Les Stroppendragers de Gand


Il s’agit d’une procession qui commémore les événements de 1540

Gand est la ville où est né l’empereur Charles Quint, mais c’est aussi la ville qui se souvient des Stroppendragers chaque juillet. Si vous n’êtes pas familier avec cette tradition, vous devriez lire ce qui suit.

Au XVIe siècle, Gand n’est plus le grand et puissant centre industriel qu’elle avait été jusqu’alors. Il ne reste pas grand-chose du commerce médiéval des tissus et des étoffes, et la ville connaît donc des périodes de déclin économique. Le centre de gravité économique de la ville s’est alors déplacé vers la campagne environnante, non seulement en raison de l’absence des nombreuses réglementations relatives aux entreprises urbaines, mais aussi en raison des salaires plus bas. Par conséquent, la ville a souffert d’une récession économique, et en 1534, une maison des pauvres a même été établie.

Lorsqu’en 1537, la ville est à nouveau contrainte de payer les frais de guerre de l’empereur, Gand prend les armes. Agacé par cette obstination, l’empereur Charles Quint décide de rappeler personnellement à l’ordre sa ville natale.

Le 14 février 1540, il entre dans la ville effrayée, suivi de nombreux dignitaires et d’une armée de plus de 5 000 soldats. Pendant trois jours, le silence règne dans la ville, jusqu’à ce que, le 17 février 1540, un mandat d’arrêt soit émis contre les 25 dissidents les plus en vue, qui ont payé de leur vie leur participation à la révolte.

Avec un certain drame, la magistrature de la ville est convoquée devant l’empereur le 24 février 1540. On lui a donné dix jours pour préparer sa défense. Le 6 mars, il se présente à nouveau devant l’empereur et lui présente ses excuses, bien que la maladresse de ses membres les amène à se référer sans cesse aux privilèges de la ville, ainsi qu’au mauvais gouvernement qu’ils tiennent pour responsable de ce qui s’est passé. La réponse de l’empereur a été une punition exemplaire.

Le décret impérial du 29 avril 1540, dit Concession Caroline, qui décide du sort de la ville, réduit Gand à une ville provinciale ordinaire. La ville a été reconnue coupable de déloyauté, de sédition, de mutinerie, de désobéissance, de violation de traité et de profanation de la majesté.

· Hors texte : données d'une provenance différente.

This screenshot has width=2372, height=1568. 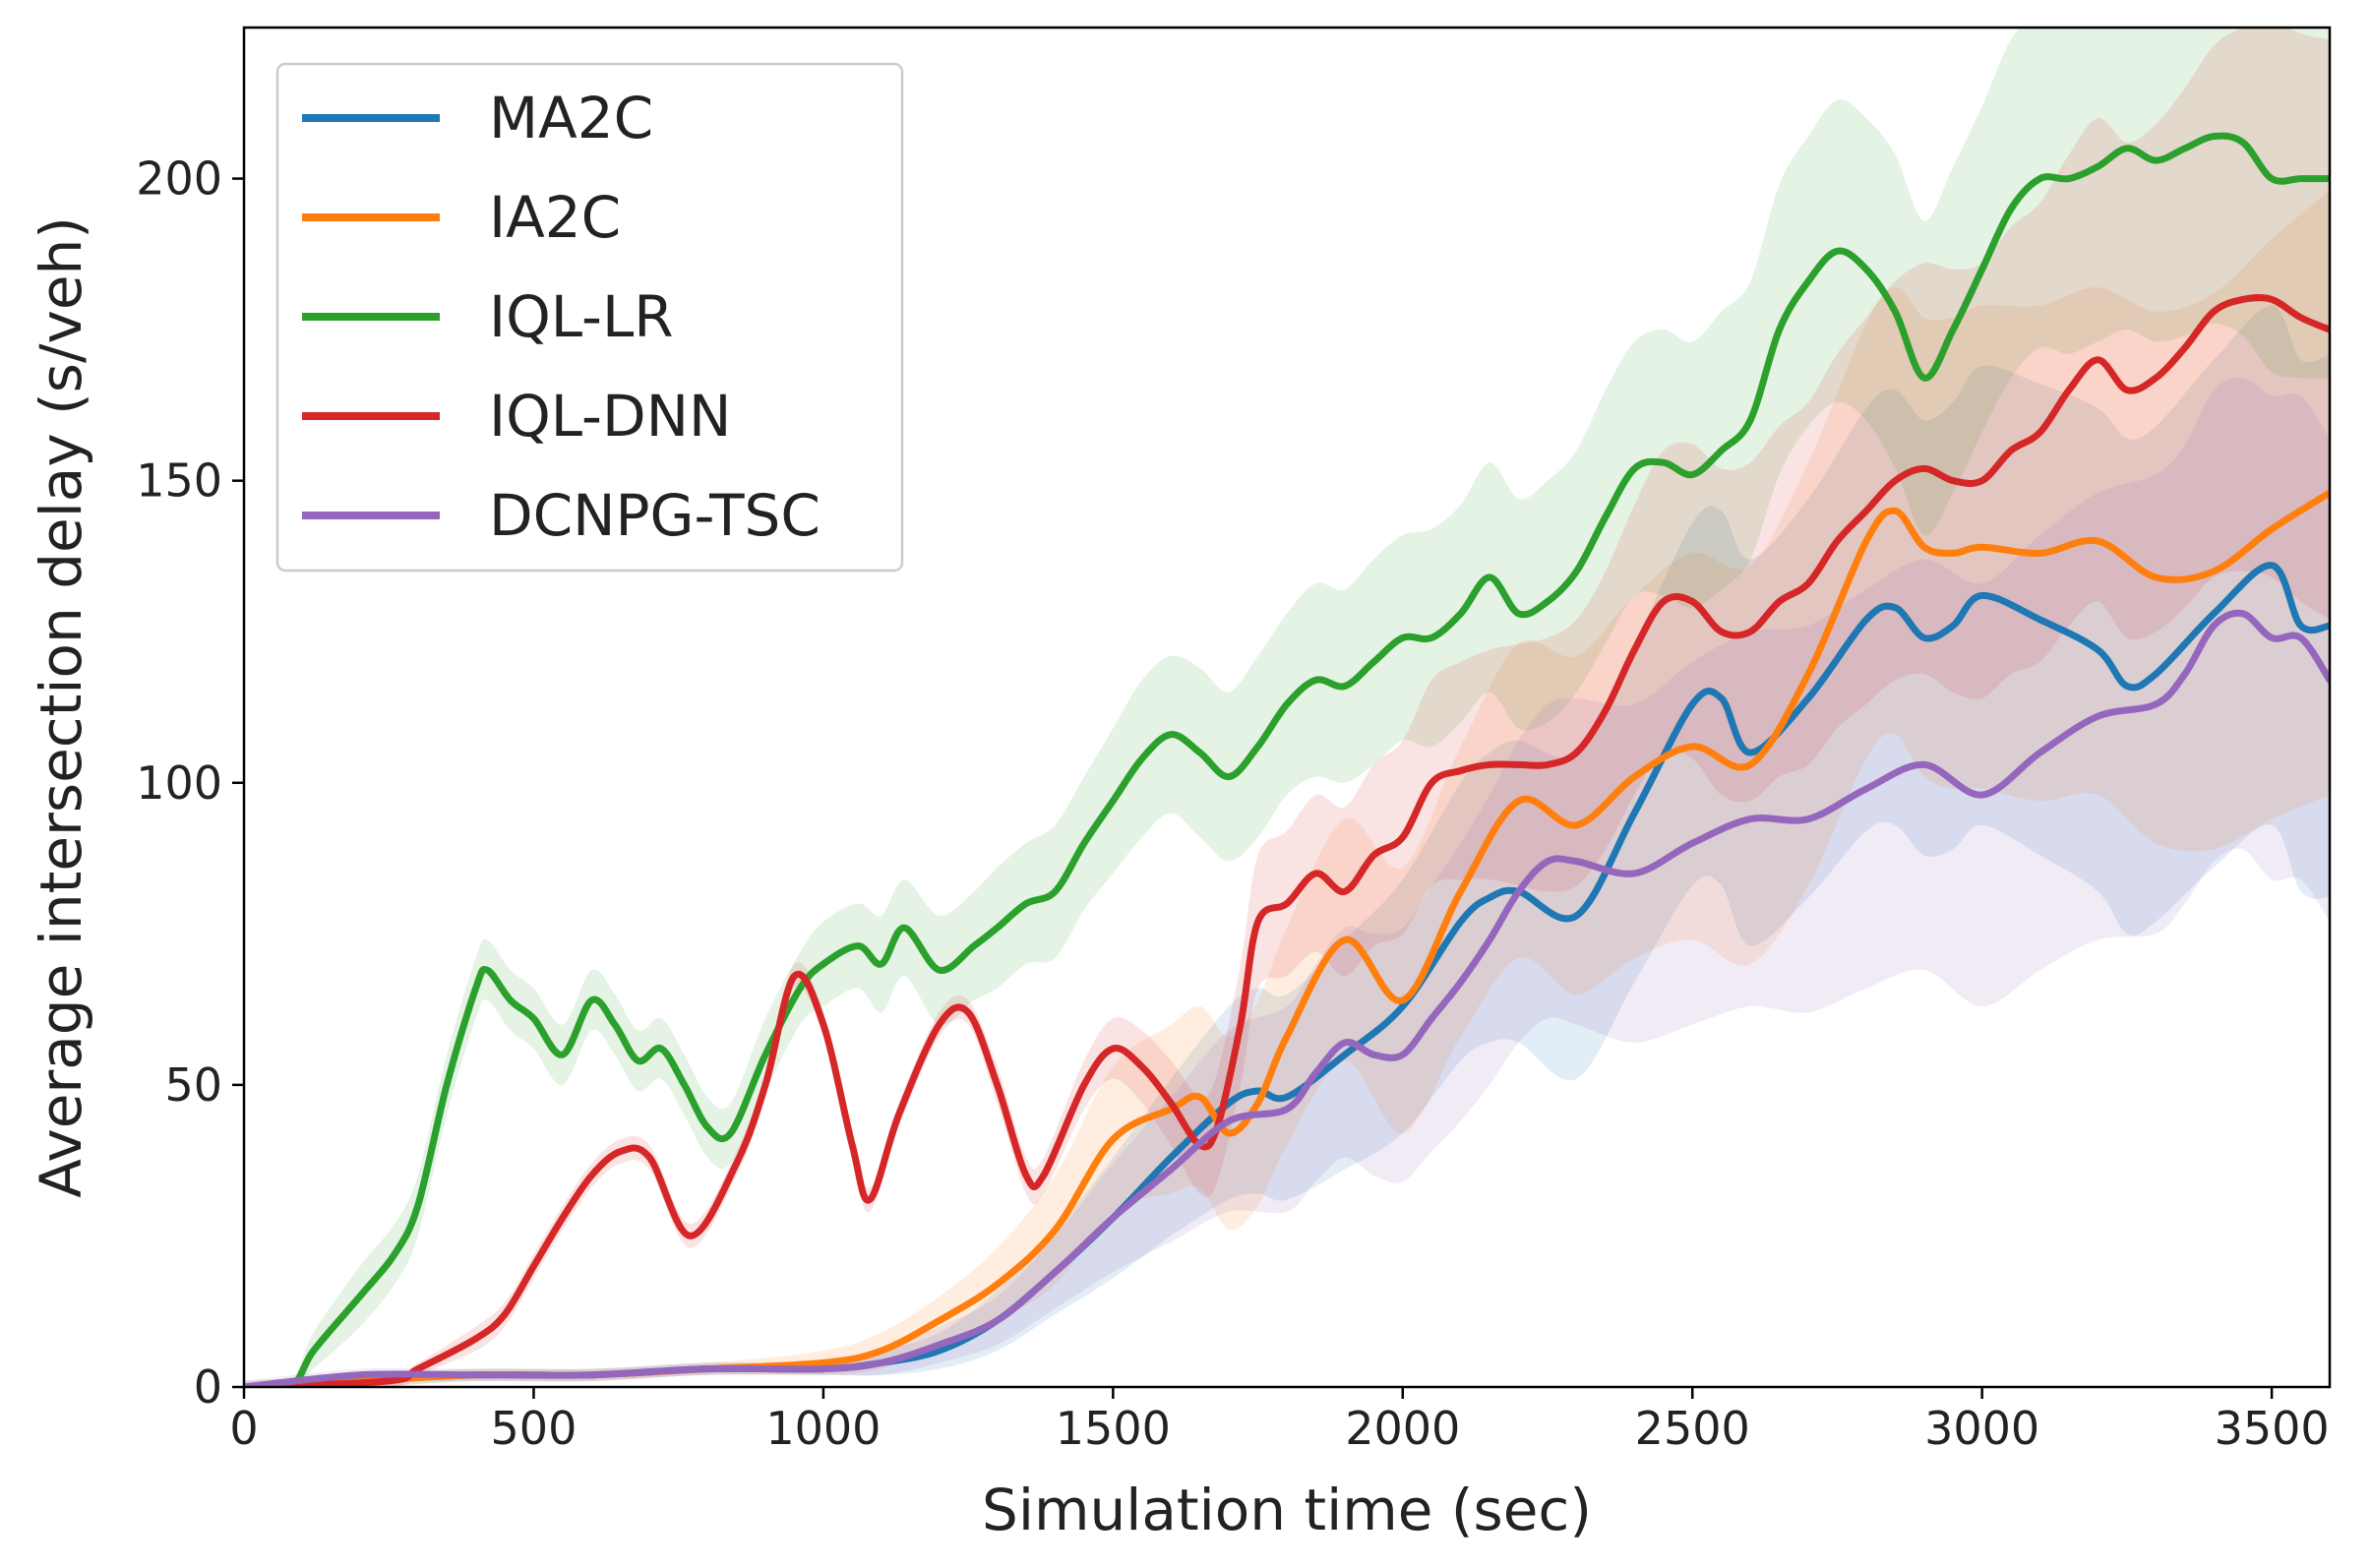 What do you see at coordinates (179, 783) in the screenshot?
I see `y-tick-label: 100` at bounding box center [179, 783].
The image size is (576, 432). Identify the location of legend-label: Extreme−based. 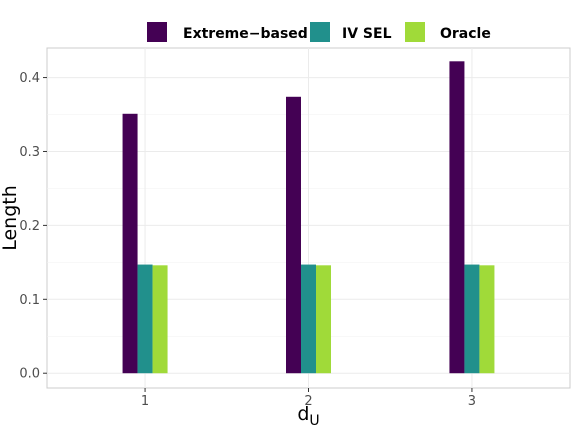
(246, 34).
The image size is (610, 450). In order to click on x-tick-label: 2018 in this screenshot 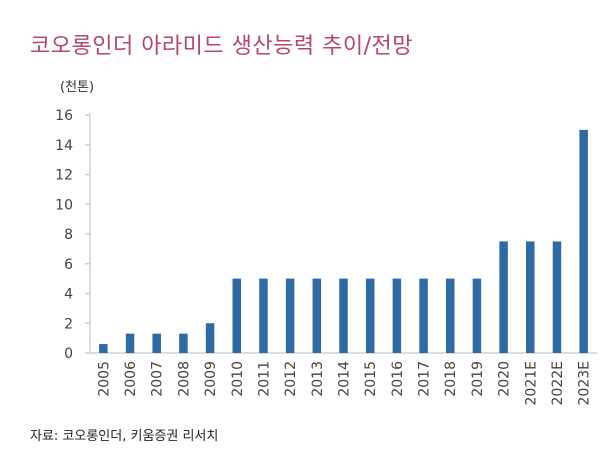, I will do `click(451, 379)`.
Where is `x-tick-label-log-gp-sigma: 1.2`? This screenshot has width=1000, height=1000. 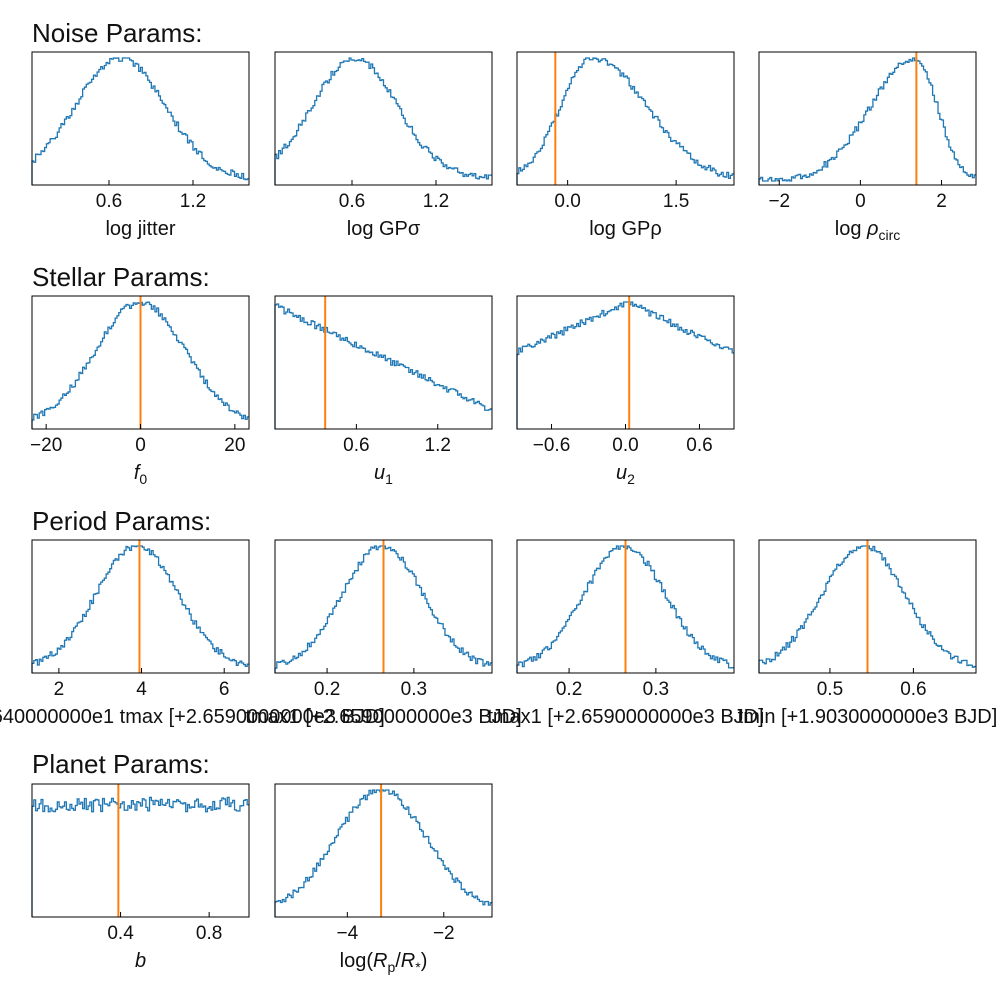 x-tick-label-log-gp-sigma: 1.2 is located at coordinates (436, 202).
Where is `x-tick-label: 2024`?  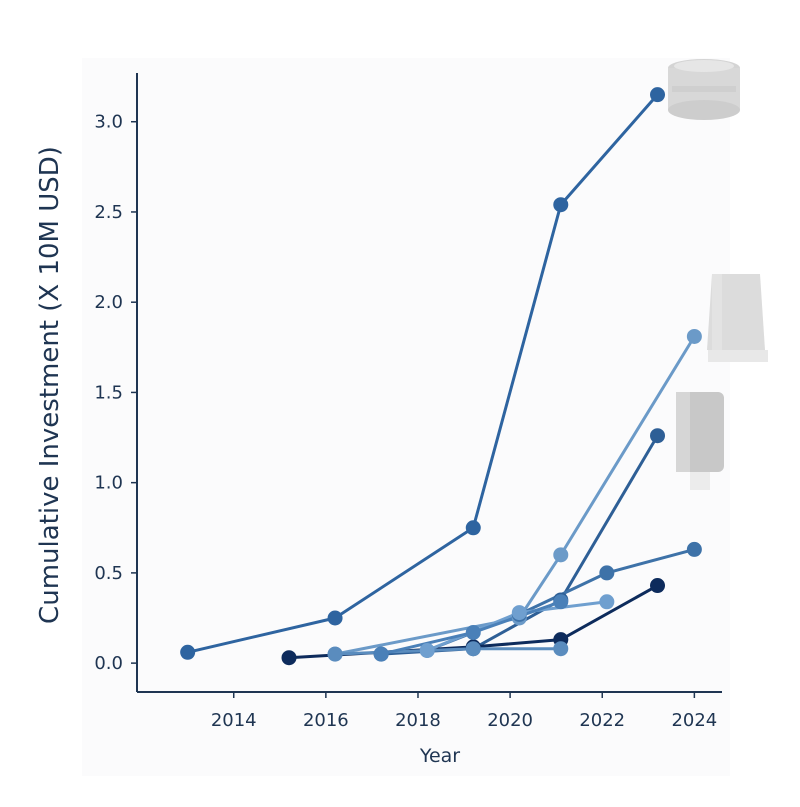 x-tick-label: 2024 is located at coordinates (694, 720).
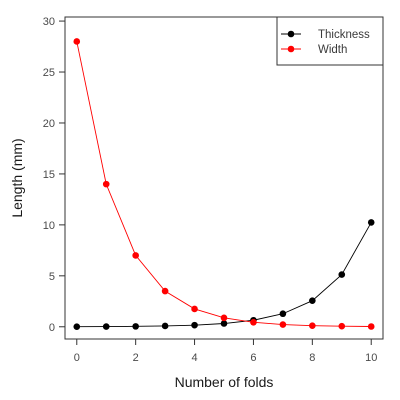 This screenshot has height=400, width=400. I want to click on y-tick-label: 10, so click(49, 226).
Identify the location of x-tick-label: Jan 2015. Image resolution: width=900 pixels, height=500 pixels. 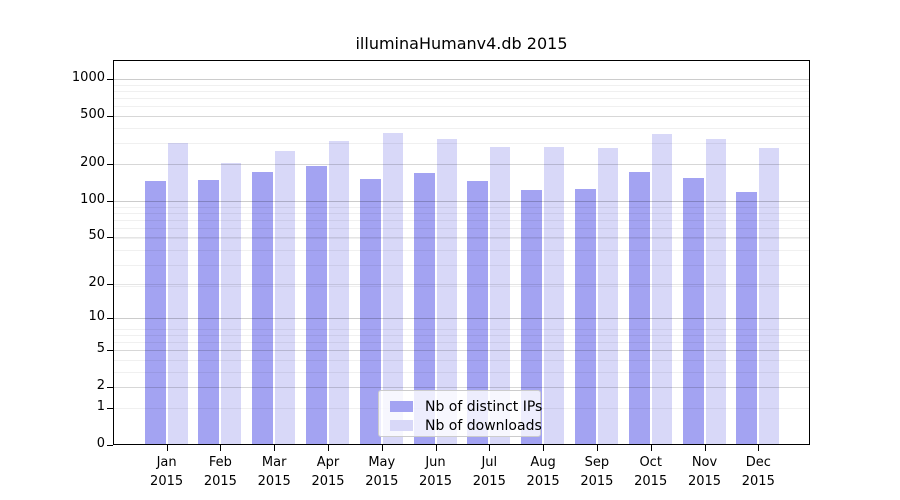
(167, 472).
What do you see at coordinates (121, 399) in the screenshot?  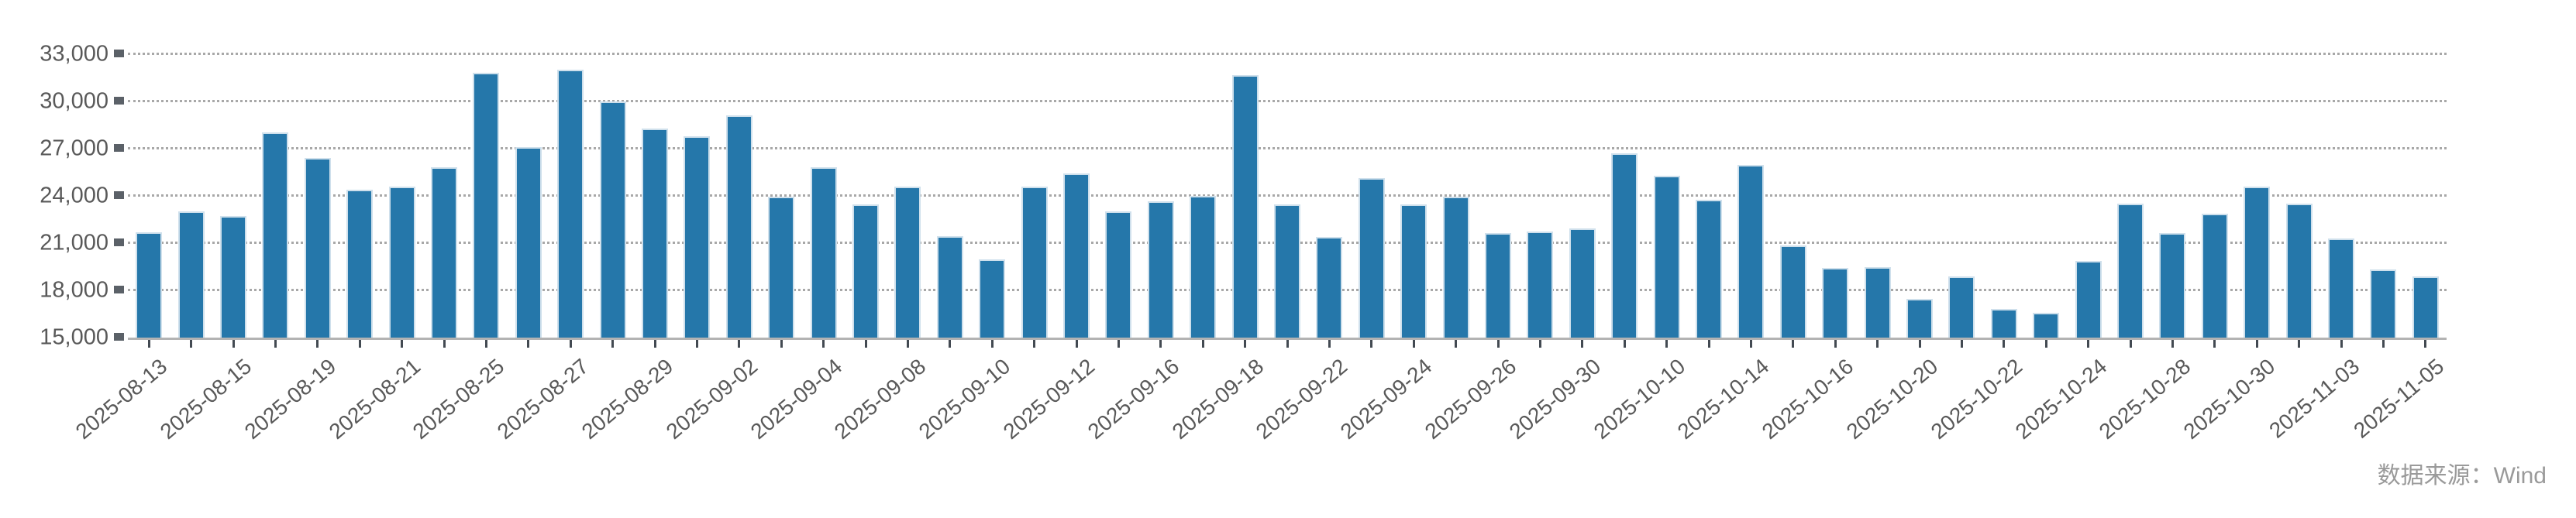 I see `x-axis-label: 2025-08-13` at bounding box center [121, 399].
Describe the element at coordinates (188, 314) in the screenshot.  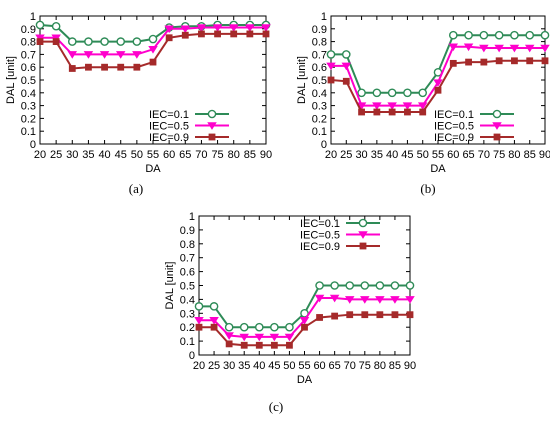
I see `y-tick-label: 0.3` at that location.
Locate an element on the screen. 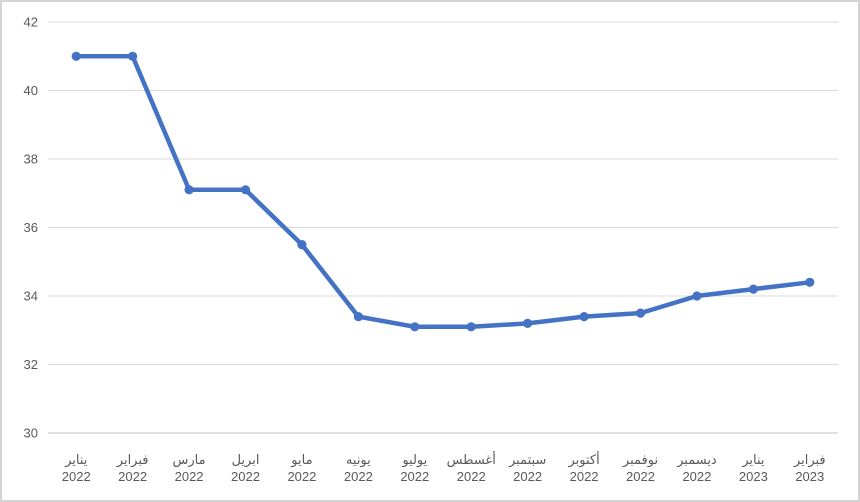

Gand perd toutes ses libertés et tous ses privilèges; les statuts de la ville sont remis; tous les biens de la ville sont confisqués; la cloche d’alarme, le «Klokke Roeland», est retirée du clocher et la ville doit payer une forte amende. L’abbaye de Saint-Bavon est devenue une forteresse espagnole, et certaines des fortifications et des portes de la ville ont également été détruites.

Mais le décret prévoyait également une profonde humiliation pour la ville et ses habitants. Le 3 mai 1540, un cortège de Gantois quitte l’hôtel de ville pour se rendre au Prinsenhof, où séjournent l’empereur et son entourage. Les conseillers, les secrétaires de mairie et tous les fonctionnaires de la ville, 30 notables porteurs et artisans marchaient pieds nus et vêtus de sacs noirs. Ils étaient suivis par 318 membres des petites corporations d’artisans et 50 tisserands. Le cortège a été fermé par 50 hommes vêtus d’un sac blanc et portant un nœud coulant autour du cou, signe qu’ils avaient gagné la pendaison.


Une fois sur le Prinsenhof, ils se sont agenouillés et ont imploré la clémence de l’empereur d’une voix forte.

Depuis ce jour, le surnom de «Stroppendrager» a marqué tous les habitants de Gand.